将诱导的愈伤组织转移到培养基成分为B₅+6-BA 1.5mg/L+NAA 0.1mg/L+3％蔗糖的分化培养基上培养1～2个月，得丛生芽；

壮苗培养：

将密集的丛生芽分离，转移到无激素的1/2MS壮苗培养基上培养1～2周；

生根培养：

将无根壮苗转移到培养基成分为1/4MS+NAA0.2mg/L+IBA0.4mg/L+1.5％蔗糖的生根培养基上进行生根培养20-25天，待根长3～5cm时出瓶炼苗移栽。

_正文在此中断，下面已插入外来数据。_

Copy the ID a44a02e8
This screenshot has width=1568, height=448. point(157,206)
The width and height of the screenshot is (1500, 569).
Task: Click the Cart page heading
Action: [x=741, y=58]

实施例2本发明湘蕾金银花叶片离体培养与植株再生和扩繁方法与现有技术的效果对比实验

在其他条件一致的前提下，将本发明的方法与现有技术中的离体培养方法进行对比实验，实验参数及结果如表1所示：

表1

由表1可以看出，与现有的湘蕾金银花离体组培技术相比，利用本发明的方法和培养基对湘蕾金银花进行离体培养与再生扩繁，增殖系数高，愈伤组织的分化率达70％～80％；无根苗生根培养20-25天时生根11-13条，需时短，苗生长健壮，且所用激素、糖，MS母液的浓度也比较低，大大节省了成本。